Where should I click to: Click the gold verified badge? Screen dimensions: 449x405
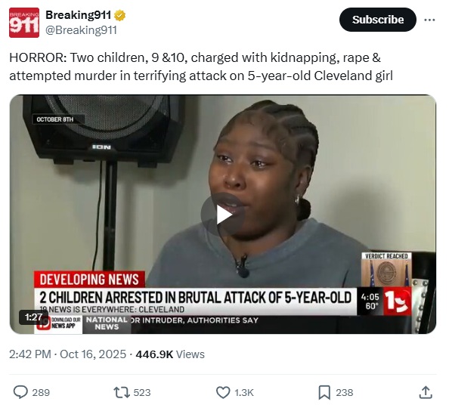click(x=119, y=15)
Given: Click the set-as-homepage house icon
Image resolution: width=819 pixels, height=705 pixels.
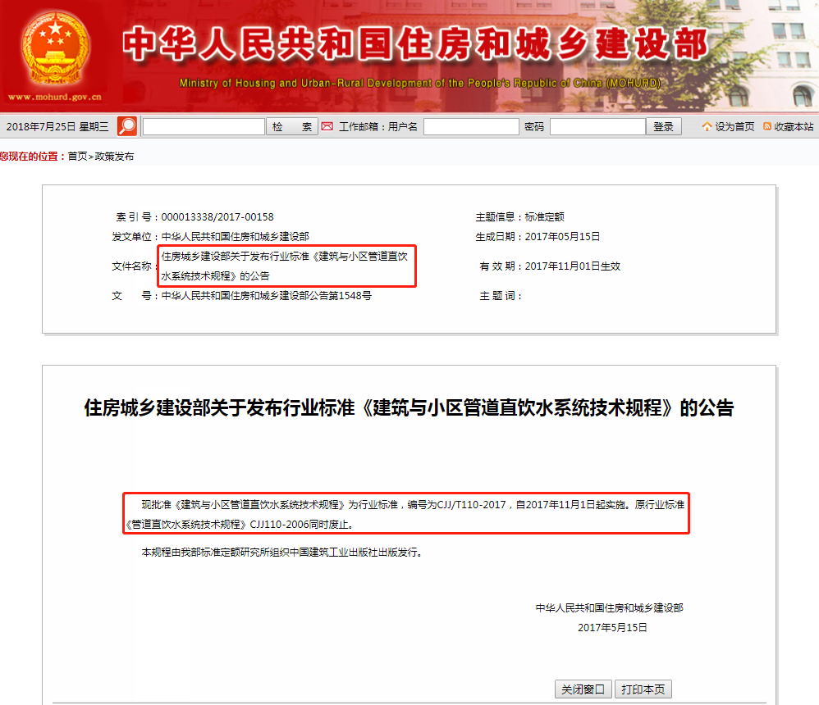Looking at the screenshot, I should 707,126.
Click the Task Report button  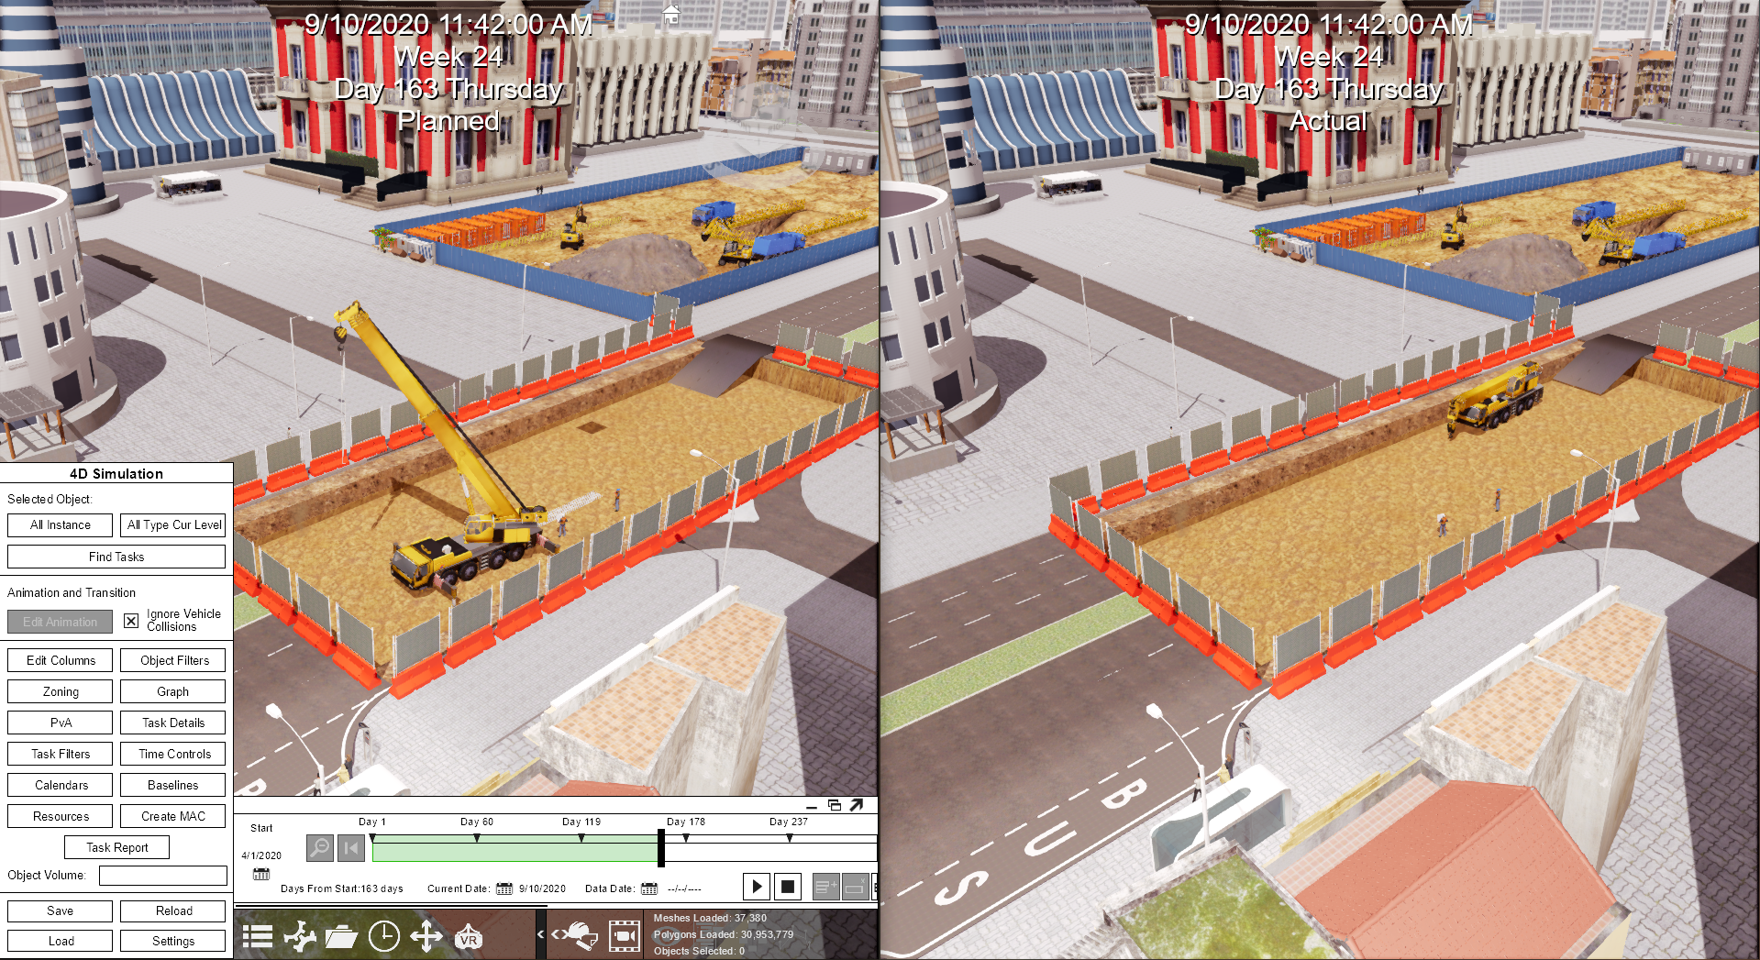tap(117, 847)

==

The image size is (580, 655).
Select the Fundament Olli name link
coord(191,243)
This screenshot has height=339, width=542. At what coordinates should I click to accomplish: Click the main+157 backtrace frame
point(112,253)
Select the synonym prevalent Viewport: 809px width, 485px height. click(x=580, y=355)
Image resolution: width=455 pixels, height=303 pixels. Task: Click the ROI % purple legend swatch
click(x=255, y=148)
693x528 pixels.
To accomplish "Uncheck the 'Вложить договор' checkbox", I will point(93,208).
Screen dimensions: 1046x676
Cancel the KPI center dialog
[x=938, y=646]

---

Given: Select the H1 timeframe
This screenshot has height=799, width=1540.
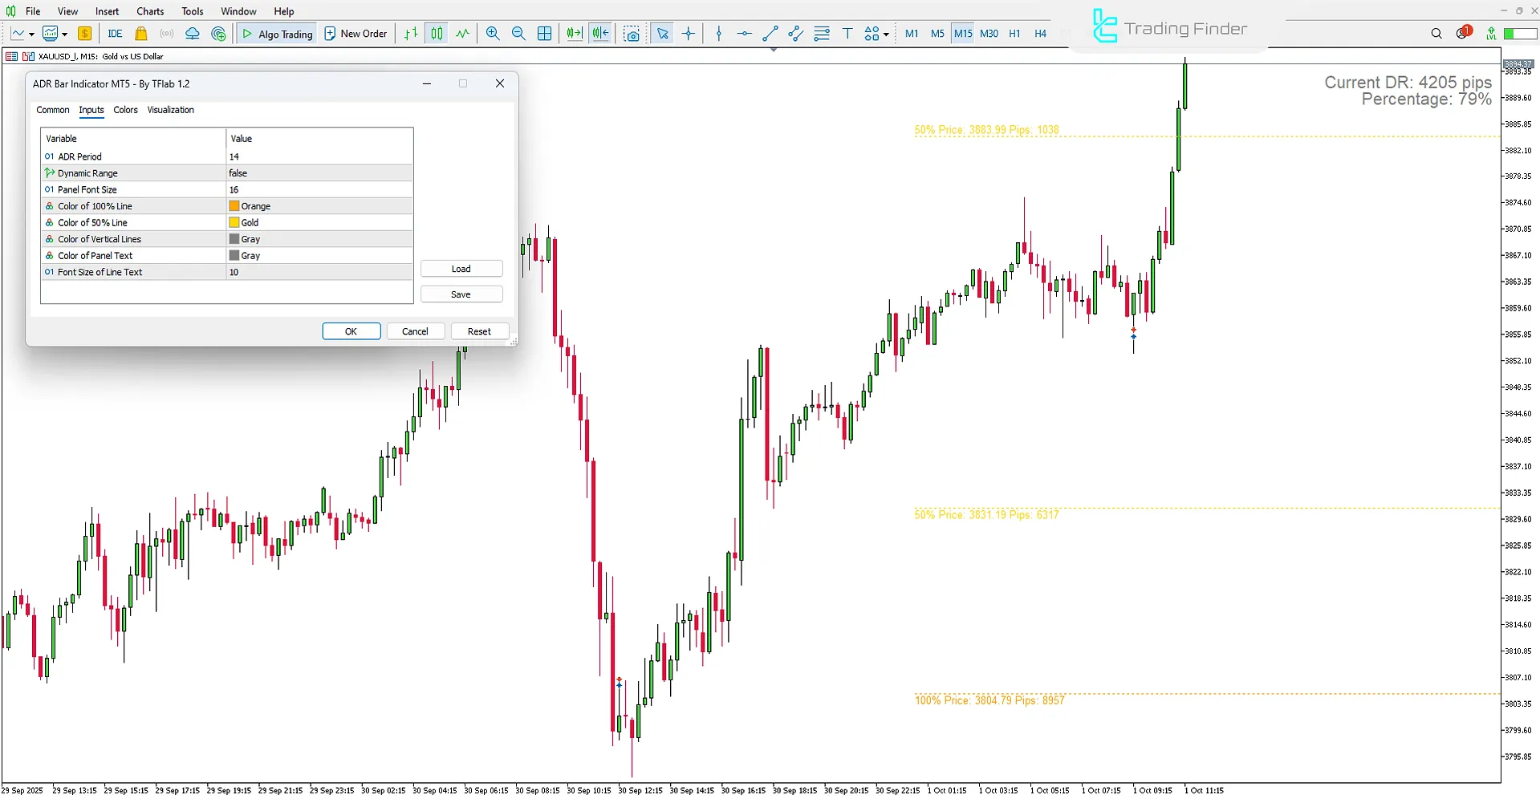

## DIRECTION
Please copy these lines exactly, starting with the line that contains "This screenshot has height=339, width=542." and going on through the line that contains "Select the synonym".

## THE SOLUTION
This screenshot has height=339, width=542. At what coordinates should I click to accomplish: Click the main+157 backtrace frame
point(112,253)
Select the synonym prevalent Viewport: 809px width, 485px height. click(x=580, y=355)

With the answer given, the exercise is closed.